MATERIAL SHOWN:
+++

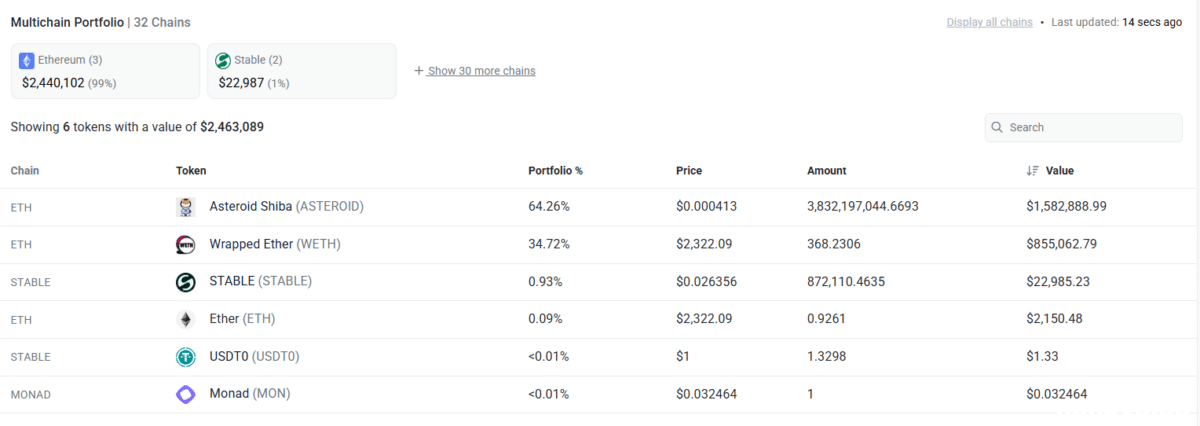The image size is (1200, 426).
Task: Click the Asteroid Shiba token icon
Action: (185, 207)
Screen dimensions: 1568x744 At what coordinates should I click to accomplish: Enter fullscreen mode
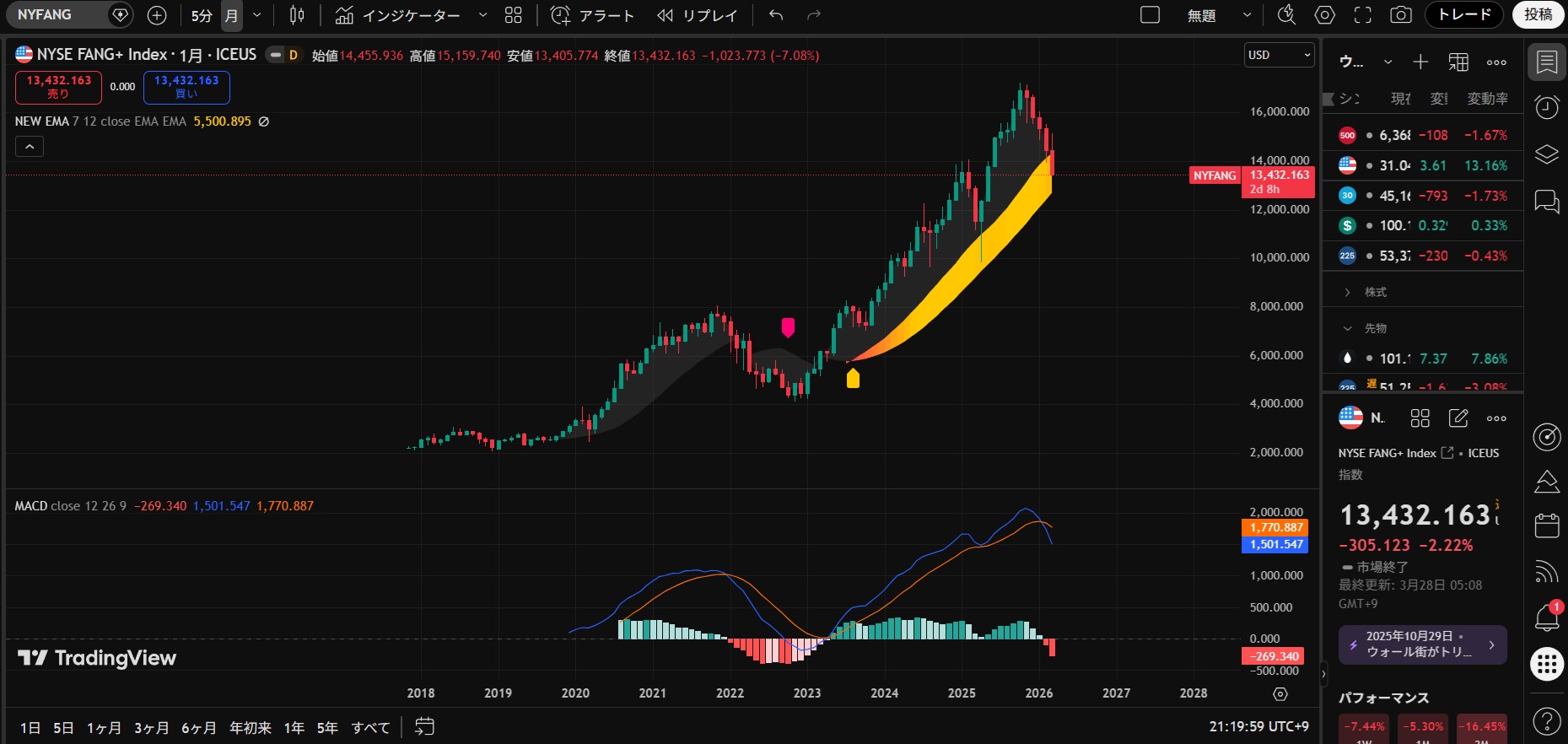1363,15
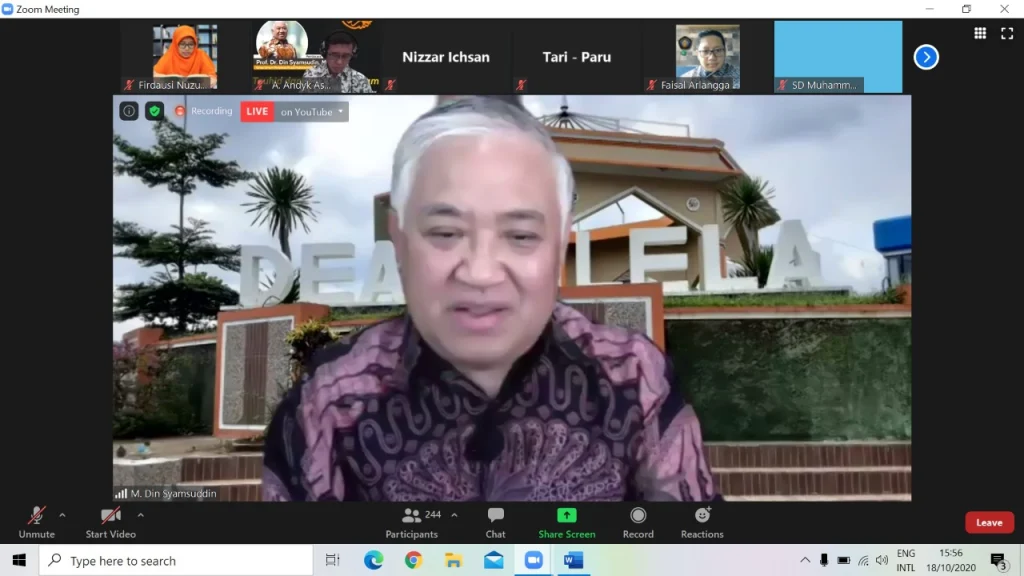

+++

Pictures are to be left out when the lines from the one containing "Screen dimensions: 1568x744" through the end of the records above are repeated exactly; no other line is wanted.

SOLUTION:
Screen dimensions: 1568x744 At what coordinates should I click to accomplish: Enter fullscreen mode
1363,15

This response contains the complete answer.